Document Date: March 25, 2015

Article 17 of the International Covenant on Civil and Political Rights (ICCPR) protects everyone from arbitrary or unlawful interferences with their “privacy, family, home or correspondence.” The international human rights community has begun the process of responding to the erosion of privacy rights that new technologies have facilitated. This report recommends that the U.N. Human Rights Committee assist in this process by issuing a new General Comment on the right to privacy under Article 17 of the ICCPR.

Since the ICCPR came into force in 1976, new information technologies have emerged, and both governments and private companies have at times employed them outside of any legal framework and without regard to individual privacy. In the wake of Edward Snowden’s leaks, lawyers and commentators have recognized that while surveillance and information technologies have developed rapidly, the law of privacy has not kept pace with these changes. Although privacy law, at the international human rights level, is grounded in robust and pedigreed principles, it seems not to have been developed or adapted to fit the needs of 21st century society. To take just a few examples, the committee’s original General Comment on privacy, published in 1988, did not anticipate the development of new forms of communication like email and texting, the emergence of government capacities to intercept and process large quantities of electronic data, or the explosion of social media websites.

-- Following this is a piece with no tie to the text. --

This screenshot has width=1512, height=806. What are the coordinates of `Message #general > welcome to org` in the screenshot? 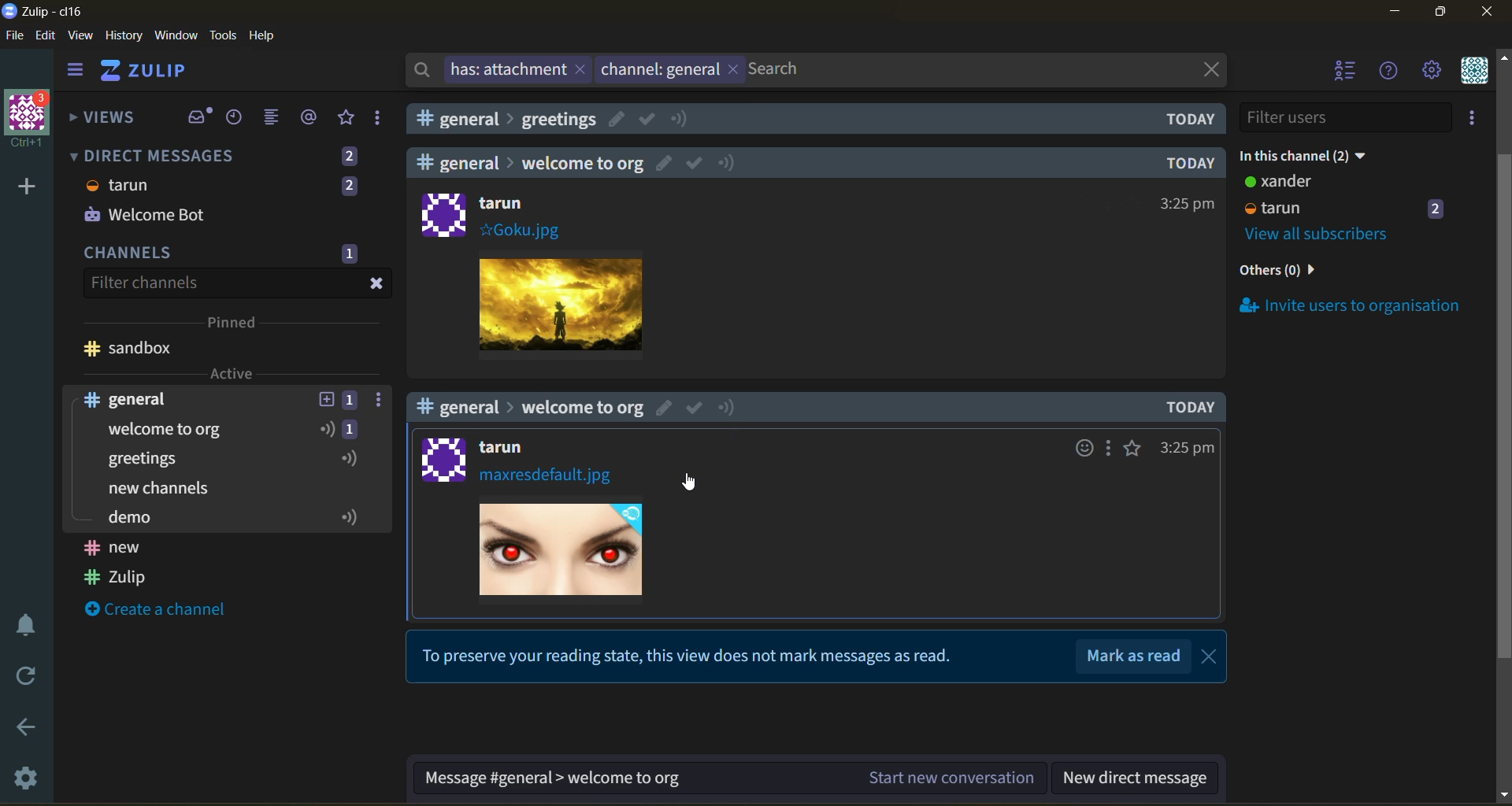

General Comments serve an important function. They elaborate on, and develop, open-textured rights language; they collate jurisprudence on a right; and they clarify the application of a right to specific contexts. They ensure that the treaty monitoring body properly and consistently interprets the right in its practice of reviewing individual petitions and country reports. General Comments also provide a framework that allows countries to ensure their compliance with protected rights.